┌────────
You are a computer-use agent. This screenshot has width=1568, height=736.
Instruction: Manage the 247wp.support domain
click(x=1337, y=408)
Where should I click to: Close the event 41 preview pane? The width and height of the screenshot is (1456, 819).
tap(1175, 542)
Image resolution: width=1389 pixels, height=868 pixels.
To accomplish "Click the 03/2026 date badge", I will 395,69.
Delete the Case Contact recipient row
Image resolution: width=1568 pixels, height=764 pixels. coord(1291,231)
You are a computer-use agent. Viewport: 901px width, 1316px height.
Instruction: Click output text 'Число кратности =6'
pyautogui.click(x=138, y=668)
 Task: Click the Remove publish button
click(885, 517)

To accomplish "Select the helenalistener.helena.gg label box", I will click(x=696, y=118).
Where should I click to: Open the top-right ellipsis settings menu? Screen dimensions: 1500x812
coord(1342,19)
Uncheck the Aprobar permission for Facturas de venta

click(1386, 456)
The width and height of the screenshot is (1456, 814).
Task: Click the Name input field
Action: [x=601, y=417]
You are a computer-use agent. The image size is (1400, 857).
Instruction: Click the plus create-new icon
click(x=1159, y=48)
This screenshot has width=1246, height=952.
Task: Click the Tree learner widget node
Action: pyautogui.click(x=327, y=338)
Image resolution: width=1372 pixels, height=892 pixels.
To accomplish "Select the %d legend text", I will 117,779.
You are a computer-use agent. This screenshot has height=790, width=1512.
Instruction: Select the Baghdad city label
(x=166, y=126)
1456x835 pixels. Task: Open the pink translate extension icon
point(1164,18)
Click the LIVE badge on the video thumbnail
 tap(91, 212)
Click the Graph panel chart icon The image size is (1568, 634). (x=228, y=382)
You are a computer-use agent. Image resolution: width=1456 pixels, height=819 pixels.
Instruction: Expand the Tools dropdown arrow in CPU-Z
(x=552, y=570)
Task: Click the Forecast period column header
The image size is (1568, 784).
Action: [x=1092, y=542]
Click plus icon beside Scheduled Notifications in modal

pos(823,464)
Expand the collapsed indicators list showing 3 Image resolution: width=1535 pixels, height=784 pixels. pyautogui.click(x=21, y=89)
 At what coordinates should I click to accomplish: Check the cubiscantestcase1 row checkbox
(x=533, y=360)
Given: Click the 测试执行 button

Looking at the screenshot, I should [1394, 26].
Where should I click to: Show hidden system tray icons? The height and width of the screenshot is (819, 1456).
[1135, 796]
└────────
**Activity:**
Every record in the listing above should be reproduced exactly.

**Output:**
You are a computer-use agent. This screenshot has width=1568, height=736.
Instruction: Manage the 247wp.support domain
click(x=1337, y=408)
Where should I click to: Close the event 41 preview pane? The width and height of the screenshot is (1456, 819).
tap(1175, 542)
Image resolution: width=1389 pixels, height=868 pixels.
To accomplish "Click the 03/2026 date badge", I will 395,69.
Delete the Case Contact recipient row
Image resolution: width=1568 pixels, height=764 pixels. coord(1291,231)
You are a computer-use agent. Viewport: 901px width, 1316px height.
Instruction: Click output text 'Число кратности =6'
pyautogui.click(x=138, y=668)
 Task: Click the Remove publish button
click(885, 517)

To accomplish "Select the helenalistener.helena.gg label box", I will click(x=696, y=118).
Where should I click to: Open the top-right ellipsis settings menu? Screen dimensions: 1500x812
coord(1342,19)
Uncheck the Aprobar permission for Facturas de venta

click(1386, 456)
The width and height of the screenshot is (1456, 814).
Task: Click the Name input field
Action: [x=601, y=417]
You are a computer-use agent. The image size is (1400, 857).
Instruction: Click the plus create-new icon
click(x=1159, y=48)
This screenshot has width=1246, height=952.
Task: Click the Tree learner widget node
Action: pyautogui.click(x=327, y=338)
Image resolution: width=1372 pixels, height=892 pixels.
To accomplish "Select the %d legend text", I will 117,779.
You are a computer-use agent. This screenshot has height=790, width=1512.
Instruction: Select the Baghdad city label
(x=166, y=126)
1456x835 pixels. Task: Open the pink translate extension icon
point(1164,18)
Click the LIVE badge on the video thumbnail
 tap(91, 212)
Click the Graph panel chart icon The image size is (1568, 634). (x=228, y=382)
You are a computer-use agent. Image resolution: width=1456 pixels, height=819 pixels.
Instruction: Expand the Tools dropdown arrow in CPU-Z
(x=552, y=570)
Task: Click the Forecast period column header
The image size is (1568, 784).
Action: [x=1092, y=542]
Click plus icon beside Scheduled Notifications in modal

pos(823,464)
Expand the collapsed indicators list showing 3 Image resolution: width=1535 pixels, height=784 pixels. pyautogui.click(x=21, y=89)
 At what coordinates should I click to accomplish: Check the cubiscantestcase1 row checkbox
(x=533, y=360)
Given: Click the 测试执行 button

Looking at the screenshot, I should [1394, 26].
Where should I click to: Show hidden system tray icons? The height and width of the screenshot is (819, 1456).
[1135, 796]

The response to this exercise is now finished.